Problem description: Show all lines from the listing below that contain "text".

Data to use:
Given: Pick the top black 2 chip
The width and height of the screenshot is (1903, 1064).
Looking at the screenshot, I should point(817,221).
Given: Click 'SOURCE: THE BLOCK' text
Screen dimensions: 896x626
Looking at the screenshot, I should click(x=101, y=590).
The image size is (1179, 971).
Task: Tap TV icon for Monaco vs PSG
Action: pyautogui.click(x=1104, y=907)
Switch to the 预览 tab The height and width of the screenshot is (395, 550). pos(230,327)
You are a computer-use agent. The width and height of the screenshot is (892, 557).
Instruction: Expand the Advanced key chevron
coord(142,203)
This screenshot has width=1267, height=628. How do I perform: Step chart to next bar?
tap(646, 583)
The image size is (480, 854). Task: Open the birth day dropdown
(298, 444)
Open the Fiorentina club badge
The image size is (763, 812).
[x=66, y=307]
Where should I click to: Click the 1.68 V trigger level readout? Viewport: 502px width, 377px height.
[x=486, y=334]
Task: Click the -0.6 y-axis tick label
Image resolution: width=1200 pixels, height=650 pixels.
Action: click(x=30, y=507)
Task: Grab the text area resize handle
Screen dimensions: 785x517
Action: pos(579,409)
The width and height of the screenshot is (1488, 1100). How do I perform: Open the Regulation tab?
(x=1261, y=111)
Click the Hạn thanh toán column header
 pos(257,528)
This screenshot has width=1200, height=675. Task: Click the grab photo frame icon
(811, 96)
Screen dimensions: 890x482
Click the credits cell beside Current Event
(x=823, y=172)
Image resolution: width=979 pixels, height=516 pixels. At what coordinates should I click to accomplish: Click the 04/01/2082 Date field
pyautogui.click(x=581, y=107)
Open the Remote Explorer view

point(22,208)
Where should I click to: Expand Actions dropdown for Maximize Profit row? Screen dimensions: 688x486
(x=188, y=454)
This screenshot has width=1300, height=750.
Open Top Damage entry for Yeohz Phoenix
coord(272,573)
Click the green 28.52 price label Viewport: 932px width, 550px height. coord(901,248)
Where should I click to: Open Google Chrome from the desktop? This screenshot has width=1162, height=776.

Solved exercise:
Given: Click 'SOURCE: THE BLOCK' text
Task: Grab the text area resize handle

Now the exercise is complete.